[DATA ENTRIES start]

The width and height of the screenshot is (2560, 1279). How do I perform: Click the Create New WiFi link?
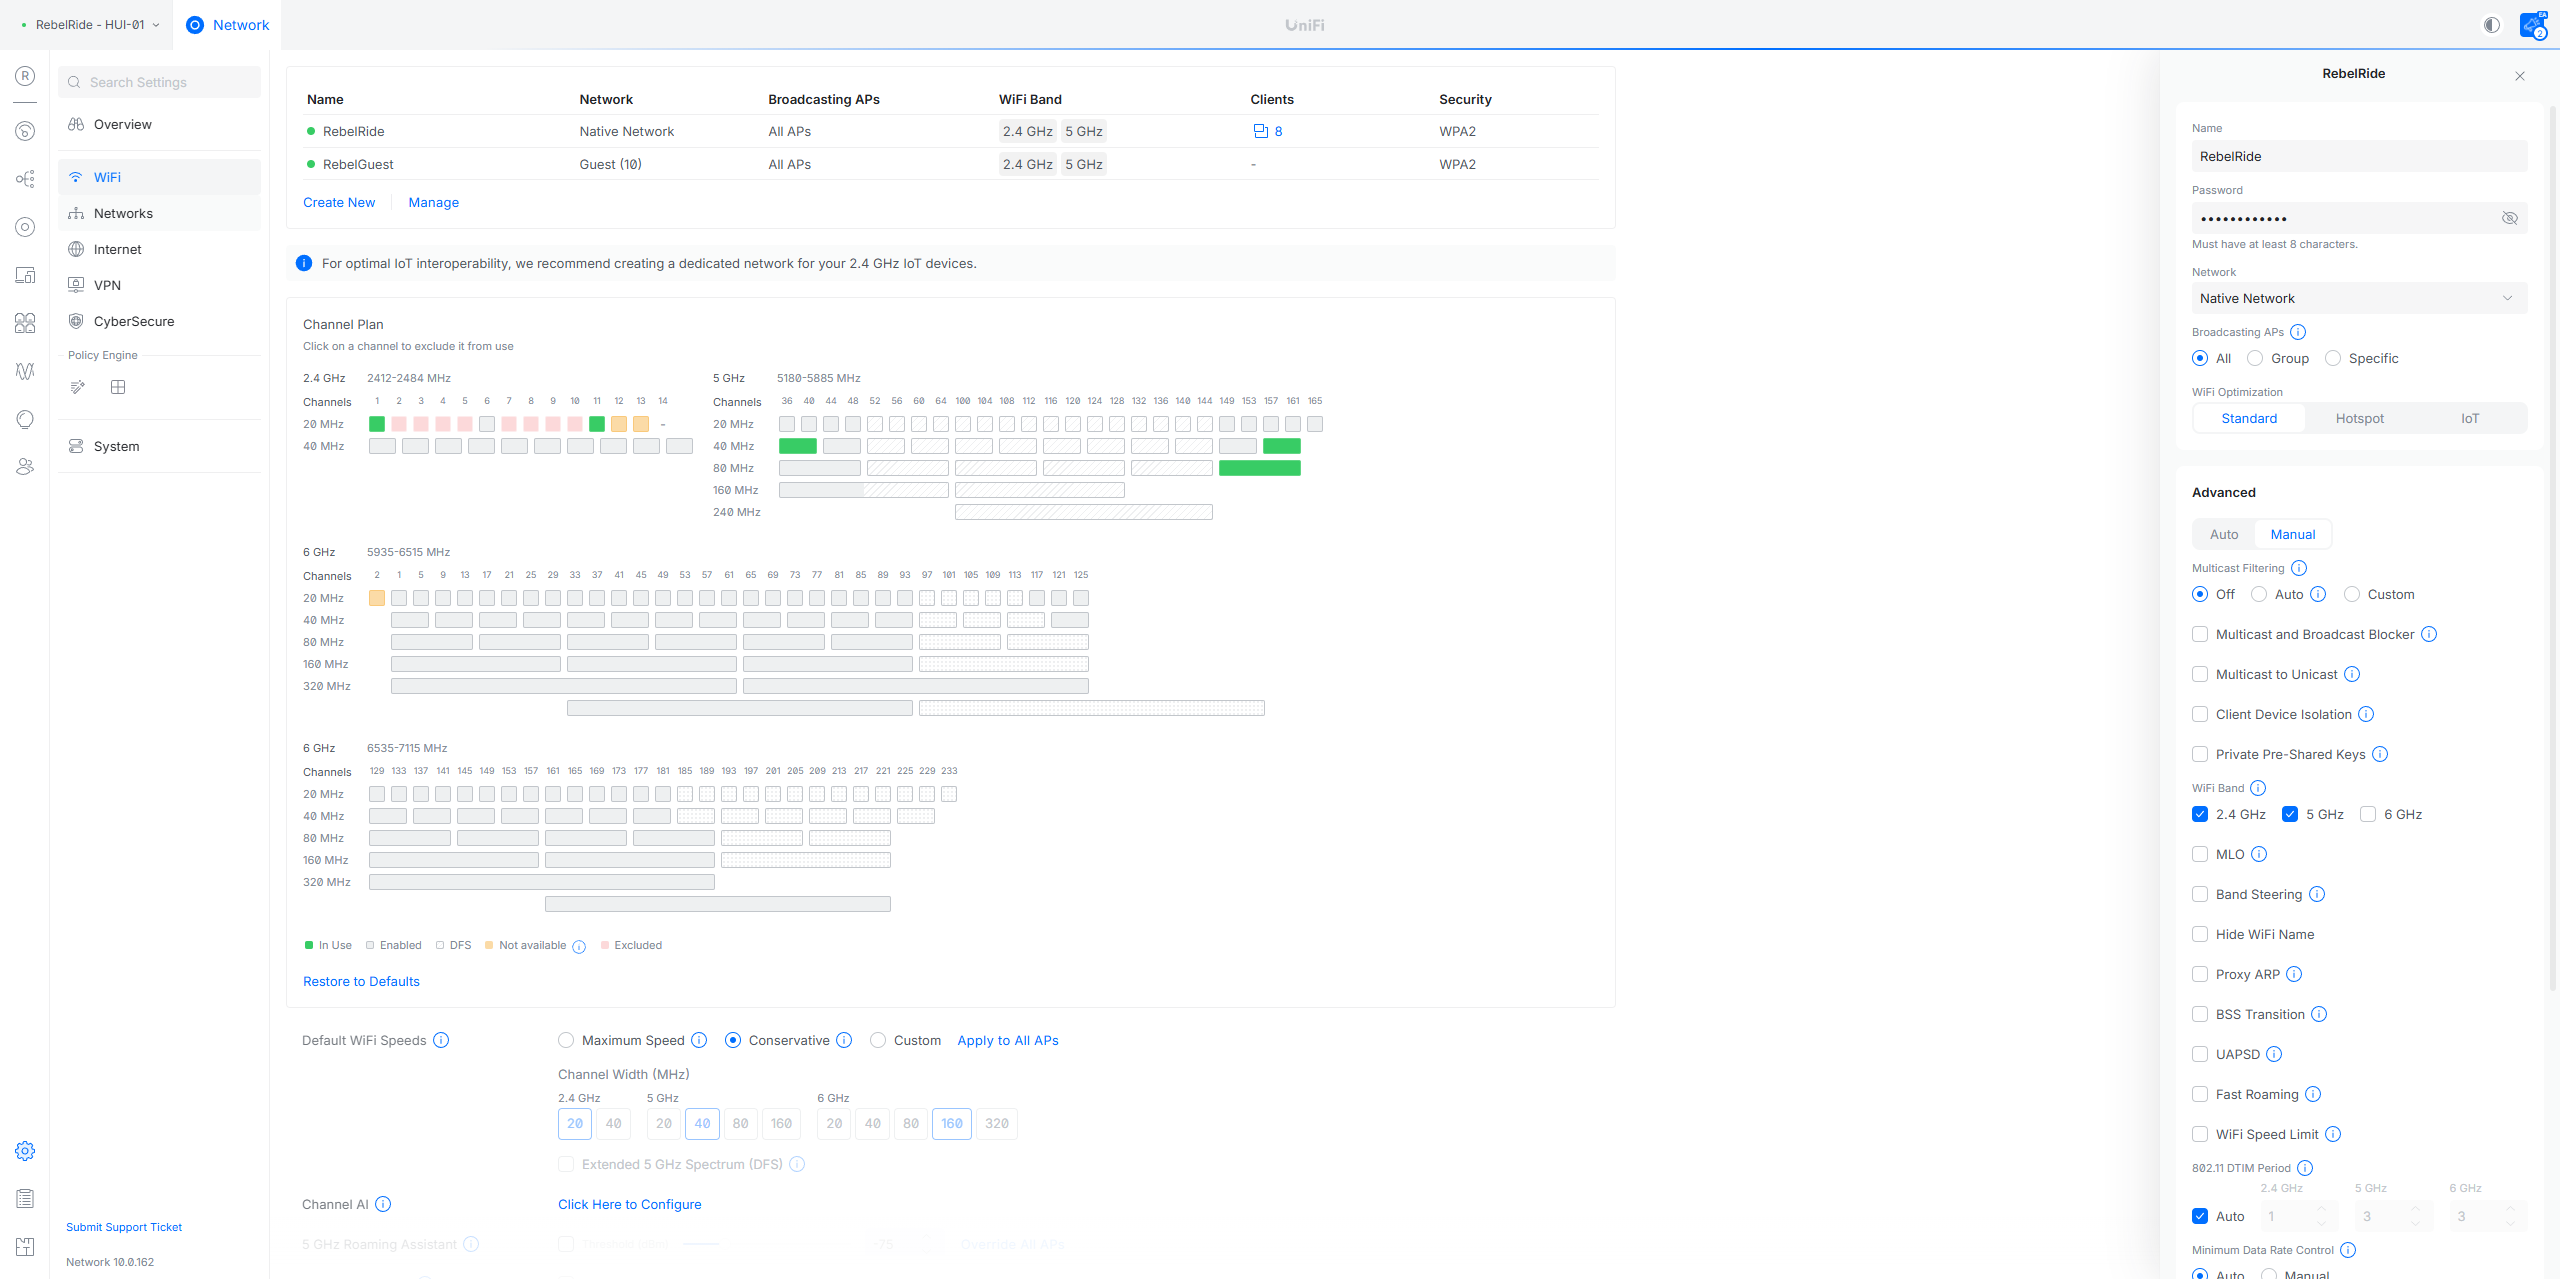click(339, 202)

[DATA ENTRIES end]
[DATA ENTRIES start]

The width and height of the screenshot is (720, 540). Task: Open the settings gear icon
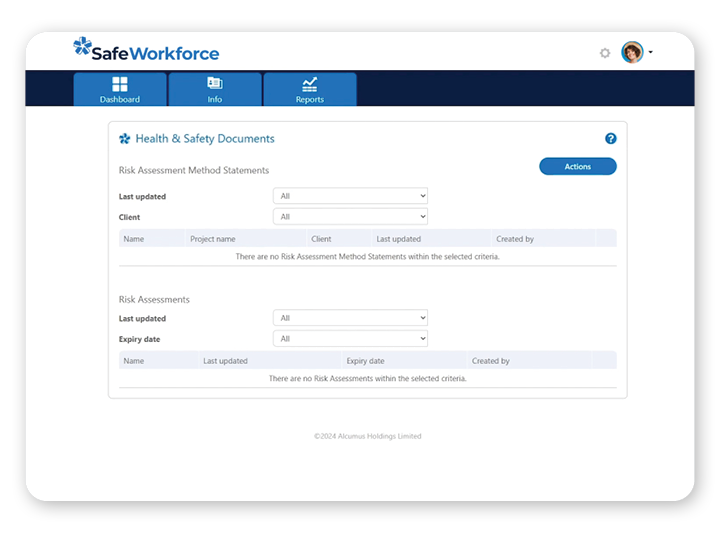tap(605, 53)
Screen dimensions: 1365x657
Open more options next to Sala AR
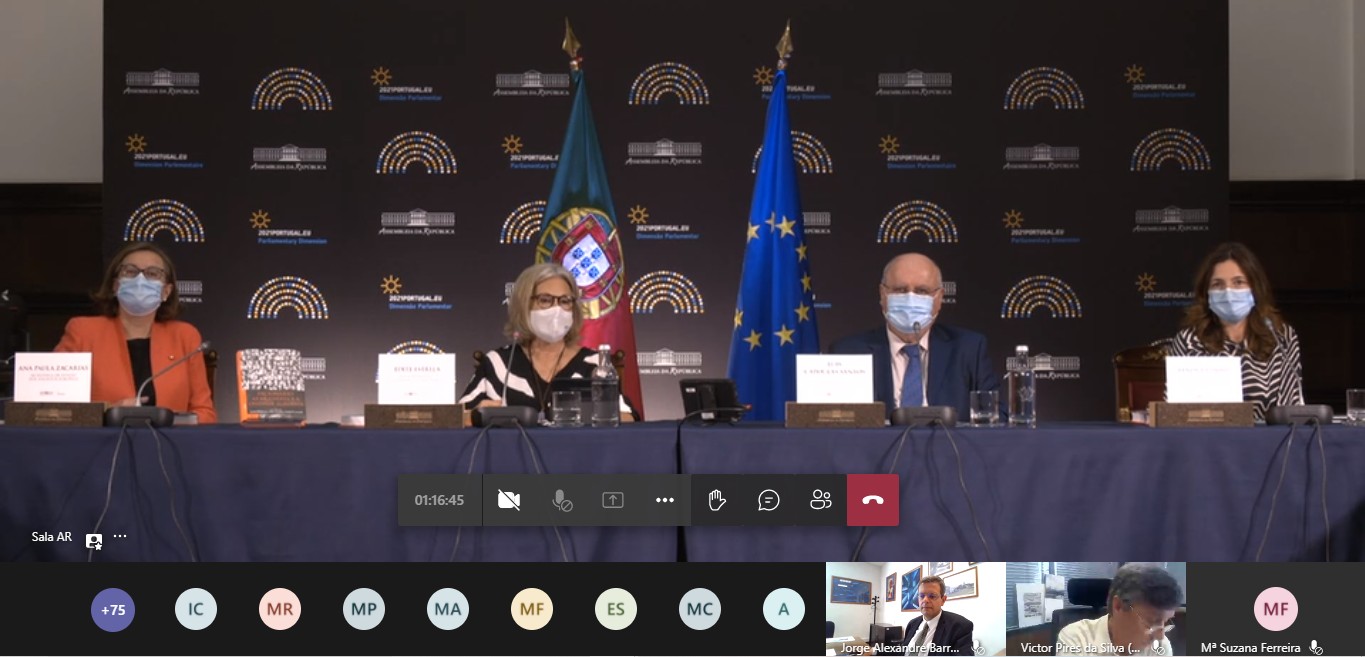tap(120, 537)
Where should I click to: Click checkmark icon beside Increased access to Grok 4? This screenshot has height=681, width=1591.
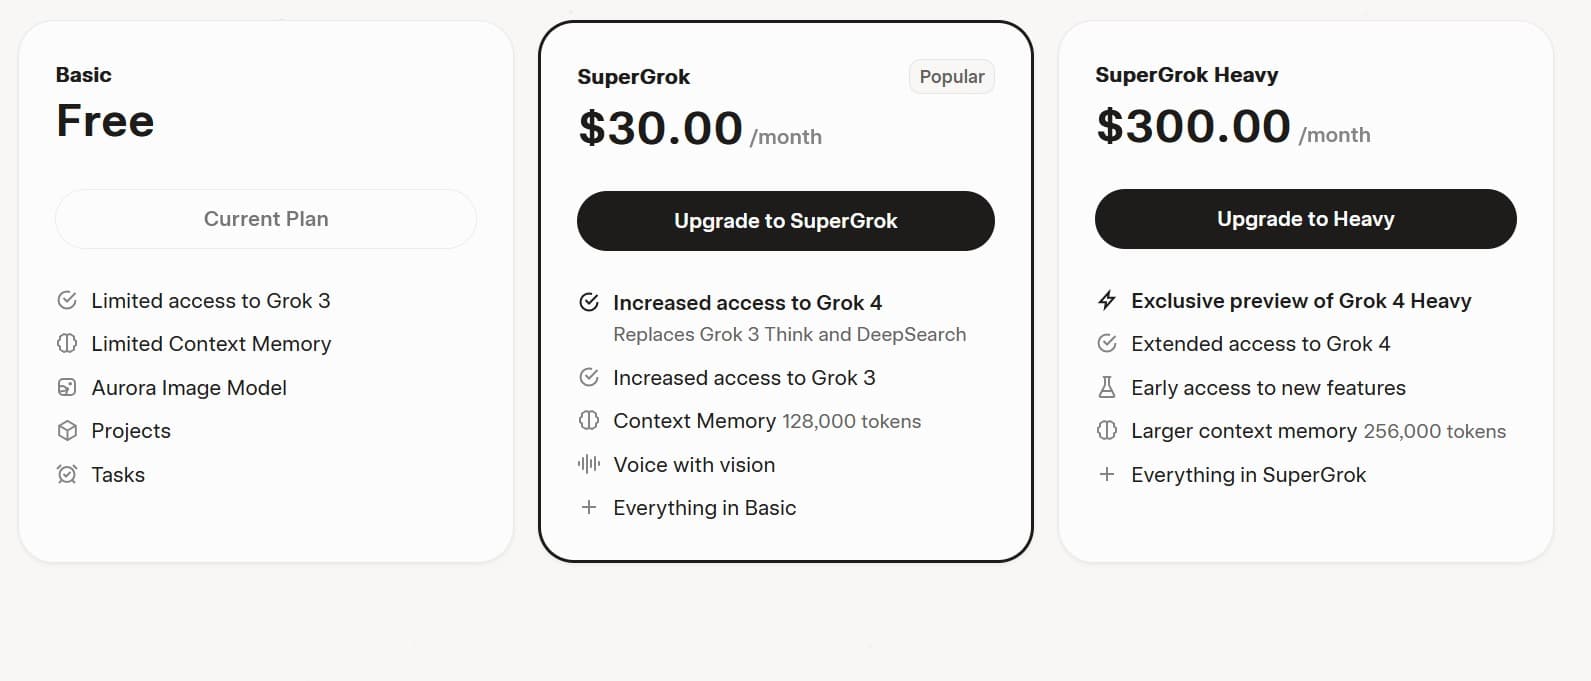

[DATA ENTRIES end]
[DATA ENTRIES start]

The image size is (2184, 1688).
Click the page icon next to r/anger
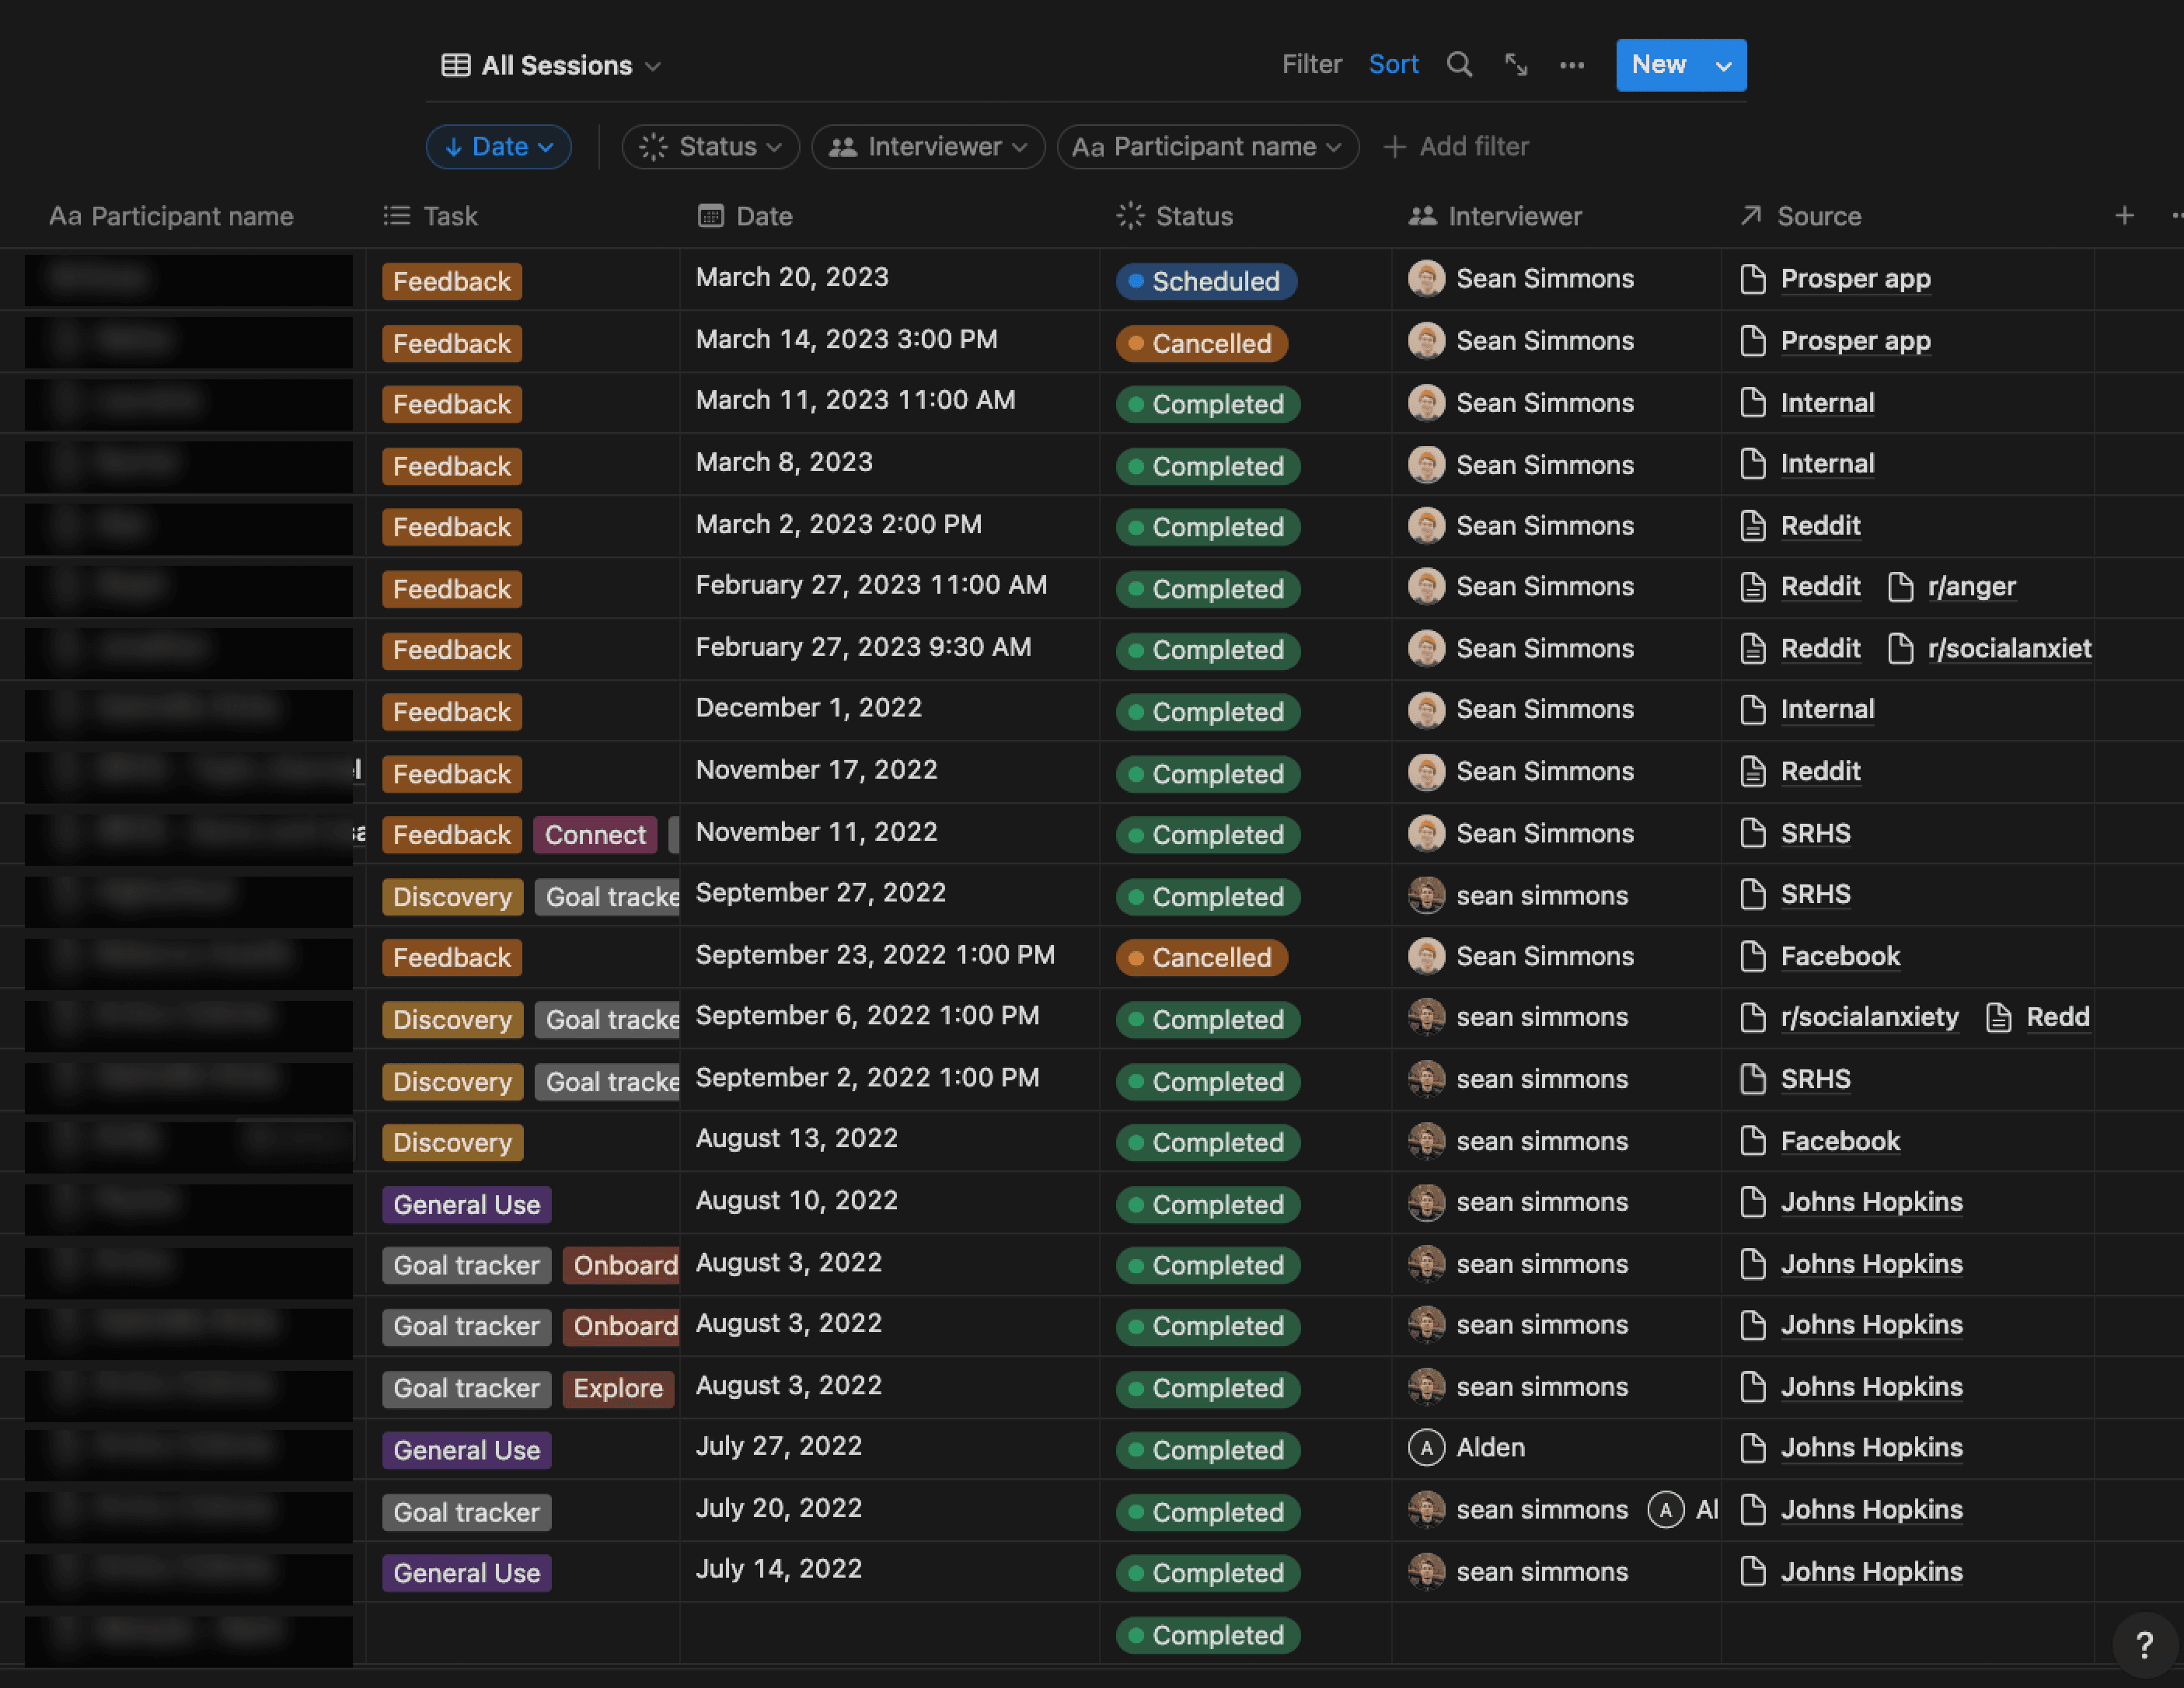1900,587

[DATA ENTRIES end]

Pick out each line in the records above that contains the word "next", and copy those lines in full.

Open more options next to Sala AR
Click the page icon next to r/anger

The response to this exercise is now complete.